Monday, January 18 is Martin Luther King Jr. Day in the United States. Dr. King once said that Christians are too often like thermometers, registering and reflecting the temperature all around them, when in fact we are called to thermostats, influencing and changing the spiritual, moral, and cultural atmosphere of the society in which we live.
Kind of sounds like the distinction between being “conformed to this world” or being “transformed by the renewal of our minds.”
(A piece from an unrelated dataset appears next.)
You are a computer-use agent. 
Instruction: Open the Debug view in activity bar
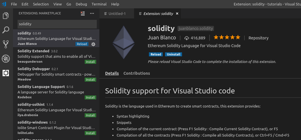pyautogui.click(x=6, y=59)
And in our ministry we are unabashedly all about transformation. Heck one of our folks once wrote a book about such transformation. But we also stand with Paul (and King) by insisting that transformed “minds” without bodies presented as living sacrifices is a pious intellectualism that doesn’t really amount to very much. No, the whole point of a transformed mind is that we might be discerning people, perceiving in the midst of our day to day personal and professional lives what embodied discipleship looks like.
There is no mind/body dualism for Paul. And there is no possibility of separating worship from this whole matter of transformed minds and sacrificial bodies either. Whole-bodied, mind-transformed, non-conformist living is precisely what worship is all about. Indeed, this way of living is worship!
So this week we come to Romans 12 at Wine Before Breakfast. This week we come to the heart of our ministry, and to the radical implications of the story that Paul has been telling and retelling in the previous 11 chapters of this letter.
Scott Flemming has the joyful task of preaching out of Romans 12. No pressure, Scott!
Andrew Asbil will be serving the bread, the band has some U2 and some more Marley on tap, and the food will be good as usual. Just the kind of thing that embodied discipleship needs.
One last thing, friends. In Romans 12 Paul identifies hospitality to be one of the defining characteristics of the body of Christ. Let’s extend that hospitality to other folks who need to be fed deeply on a Tuesday morning. Bring your friends. In fact, if you are going to heed Paul well, then you should bring your enemies too.